● Dataset entries
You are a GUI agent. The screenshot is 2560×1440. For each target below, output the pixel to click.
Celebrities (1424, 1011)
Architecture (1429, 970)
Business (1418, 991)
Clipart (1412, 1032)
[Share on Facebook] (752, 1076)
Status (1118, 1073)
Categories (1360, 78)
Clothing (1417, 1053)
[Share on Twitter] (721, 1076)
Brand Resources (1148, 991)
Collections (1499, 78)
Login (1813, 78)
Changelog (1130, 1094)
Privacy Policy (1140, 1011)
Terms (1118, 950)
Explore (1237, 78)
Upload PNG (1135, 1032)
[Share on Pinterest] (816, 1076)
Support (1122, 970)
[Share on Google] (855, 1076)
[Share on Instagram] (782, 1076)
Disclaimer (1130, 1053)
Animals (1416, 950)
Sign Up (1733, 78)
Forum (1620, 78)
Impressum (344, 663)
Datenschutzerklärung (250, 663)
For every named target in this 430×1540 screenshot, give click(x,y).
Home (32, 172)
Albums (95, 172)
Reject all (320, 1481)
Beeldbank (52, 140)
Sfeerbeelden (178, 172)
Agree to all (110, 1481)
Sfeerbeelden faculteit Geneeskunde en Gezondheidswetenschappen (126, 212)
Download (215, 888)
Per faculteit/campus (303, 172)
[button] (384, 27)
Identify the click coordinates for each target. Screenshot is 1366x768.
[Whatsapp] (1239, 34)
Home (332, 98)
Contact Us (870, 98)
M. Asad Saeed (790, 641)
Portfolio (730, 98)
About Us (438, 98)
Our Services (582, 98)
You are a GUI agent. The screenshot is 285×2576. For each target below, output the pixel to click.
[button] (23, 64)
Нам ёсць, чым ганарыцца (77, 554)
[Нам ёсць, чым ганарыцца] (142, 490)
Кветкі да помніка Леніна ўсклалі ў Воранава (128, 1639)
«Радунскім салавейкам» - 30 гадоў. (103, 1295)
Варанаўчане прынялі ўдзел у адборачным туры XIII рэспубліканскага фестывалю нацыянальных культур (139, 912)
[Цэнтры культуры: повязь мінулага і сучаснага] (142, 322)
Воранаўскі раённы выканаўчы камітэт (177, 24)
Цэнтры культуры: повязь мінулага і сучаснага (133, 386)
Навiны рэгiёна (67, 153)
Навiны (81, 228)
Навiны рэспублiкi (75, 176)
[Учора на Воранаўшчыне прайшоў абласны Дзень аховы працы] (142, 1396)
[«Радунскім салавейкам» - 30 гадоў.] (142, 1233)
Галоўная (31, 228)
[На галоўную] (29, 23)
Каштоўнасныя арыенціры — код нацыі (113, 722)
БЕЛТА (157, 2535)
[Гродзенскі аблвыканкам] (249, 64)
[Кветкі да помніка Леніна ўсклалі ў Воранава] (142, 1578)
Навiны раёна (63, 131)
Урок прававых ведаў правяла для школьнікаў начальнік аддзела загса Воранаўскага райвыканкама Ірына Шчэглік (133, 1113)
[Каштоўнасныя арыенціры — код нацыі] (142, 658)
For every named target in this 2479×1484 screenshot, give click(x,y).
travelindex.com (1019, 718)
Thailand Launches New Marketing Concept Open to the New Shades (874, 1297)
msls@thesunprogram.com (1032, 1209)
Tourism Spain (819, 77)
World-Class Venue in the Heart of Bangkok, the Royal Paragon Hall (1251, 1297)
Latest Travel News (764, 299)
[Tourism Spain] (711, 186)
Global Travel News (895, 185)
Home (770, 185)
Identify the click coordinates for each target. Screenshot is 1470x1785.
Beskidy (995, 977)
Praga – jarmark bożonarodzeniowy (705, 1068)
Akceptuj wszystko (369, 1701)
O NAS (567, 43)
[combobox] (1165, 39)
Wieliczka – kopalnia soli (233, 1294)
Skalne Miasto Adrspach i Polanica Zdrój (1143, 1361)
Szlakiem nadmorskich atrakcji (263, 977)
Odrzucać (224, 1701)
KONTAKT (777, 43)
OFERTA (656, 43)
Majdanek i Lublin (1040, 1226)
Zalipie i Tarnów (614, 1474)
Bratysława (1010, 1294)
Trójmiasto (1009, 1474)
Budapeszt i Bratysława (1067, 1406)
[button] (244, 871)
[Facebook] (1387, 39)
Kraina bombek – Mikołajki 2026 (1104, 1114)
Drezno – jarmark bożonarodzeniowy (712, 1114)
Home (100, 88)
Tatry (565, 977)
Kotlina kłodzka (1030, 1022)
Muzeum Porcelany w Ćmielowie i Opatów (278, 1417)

● ACTION ITEM
The required answer is every line of the data, duplicated exactly.

● REPLY
You are a GUI agent. The screenshot is 2560×1440. For each target below, output the pixel to click.
Celebrities (1424, 1011)
Architecture (1429, 970)
Business (1418, 991)
Clipart (1412, 1032)
[Share on Facebook] (752, 1076)
Status (1118, 1073)
Categories (1360, 78)
Clothing (1417, 1053)
[Share on Twitter] (721, 1076)
Brand Resources (1148, 991)
Collections (1499, 78)
Login (1813, 78)
Changelog (1130, 1094)
Privacy Policy (1140, 1011)
Terms (1118, 950)
Explore (1237, 78)
Upload PNG (1135, 1032)
[Share on Pinterest] (816, 1076)
Support (1122, 970)
[Share on Google] (855, 1076)
[Share on Instagram] (782, 1076)
Disclaimer (1130, 1053)
Animals (1416, 950)
Sign Up (1733, 78)
Forum (1620, 78)
Impressum (344, 663)
Datenschutzerklärung (250, 663)
For every named target in this 430×1540 screenshot, give click(x,y).
Home (32, 172)
Albums (95, 172)
Reject all (320, 1481)
Beeldbank (52, 140)
Sfeerbeelden (178, 172)
Agree to all (110, 1481)
Sfeerbeelden faculteit Geneeskunde en Gezondheidswetenschappen (126, 212)
Download (215, 888)
Per faculteit/campus (303, 172)
[button] (384, 27)
Identify the click coordinates for each target. Screenshot is 1366x768.
[Whatsapp] (1239, 34)
Home (332, 98)
Contact Us (870, 98)
M. Asad Saeed (790, 641)
Portfolio (730, 98)
About Us (438, 98)
Our Services (582, 98)
You are a GUI agent. The screenshot is 285×2576. For each target below, output the pixel to click.
[button] (23, 64)
Нам ёсць, чым ганарыцца (77, 554)
[Нам ёсць, чым ганарыцца] (142, 490)
Кветкі да помніка Леніна ўсклалі ў Воранава (128, 1639)
«Радунскім салавейкам» - 30 гадоў. (103, 1295)
Варанаўчане прынялі ўдзел у адборачным туры XIII рэспубліканскага фестывалю нацыянальных культур (139, 912)
[Цэнтры культуры: повязь мінулага і сучаснага] (142, 322)
Воранаўскі раённы выканаўчы камітэт (177, 24)
Цэнтры культуры: повязь мінулага і сучаснага (133, 386)
Навiны рэгiёна (67, 153)
Навiны (81, 228)
Навiны рэспублiкi (75, 176)
[Учора на Воранаўшчыне прайшоў абласны Дзень аховы працы] (142, 1396)
[«Радунскім салавейкам» - 30 гадоў.] (142, 1233)
Галоўная (31, 228)
[На галоўную] (29, 23)
Каштоўнасныя арыенціры — код нацыі (113, 722)
БЕЛТА (157, 2535)
[Гродзенскі аблвыканкам] (249, 64)
[Кветкі да помніка Леніна ўсклалі ў Воранава] (142, 1578)
Навiны раёна (63, 131)
Урок прававых ведаў правяла для школьнікаў начальнік аддзела загса Воранаўскага райвыканкама Ірына Шчэглік (133, 1113)
[Каштоўнасныя арыенціры — код нацыі] (142, 658)
For every named target in this 2479×1484 screenshot, give click(x,y).
travelindex.com (1019, 718)
Thailand Launches New Marketing Concept Open to the New Shades (874, 1297)
msls@thesunprogram.com (1032, 1209)
Tourism Spain (819, 77)
World-Class Venue in the Heart of Bangkok, the Royal Paragon Hall (1251, 1297)
Latest Travel News (764, 299)
[Tourism Spain] (711, 186)
Global Travel News (895, 185)
Home (770, 185)
Identify the click coordinates for each target. Screenshot is 1470x1785.
Beskidy (995, 977)
Praga – jarmark bożonarodzeniowy (705, 1068)
Akceptuj wszystko (369, 1701)
O NAS (567, 43)
[combobox] (1165, 39)
Wieliczka – kopalnia soli (233, 1294)
Skalne Miasto Adrspach i Polanica Zdrój (1143, 1361)
Szlakiem nadmorskich atrakcji (263, 977)
Odrzucać (224, 1701)
KONTAKT (777, 43)
OFERTA (656, 43)
Majdanek i Lublin (1040, 1226)
Zalipie i Tarnów (614, 1474)
Bratysława (1010, 1294)
Trójmiasto (1009, 1474)
Budapeszt i Bratysława (1067, 1406)
[button] (244, 871)
[Facebook] (1387, 39)
Kraina bombek – Mikołajki 2026 (1104, 1114)
Drezno – jarmark bożonarodzeniowy (712, 1114)
Home (100, 88)
Tatry (565, 977)
Kotlina kłodzka (1030, 1022)
Muzeum Porcelany w Ćmielowie i Opatów (278, 1417)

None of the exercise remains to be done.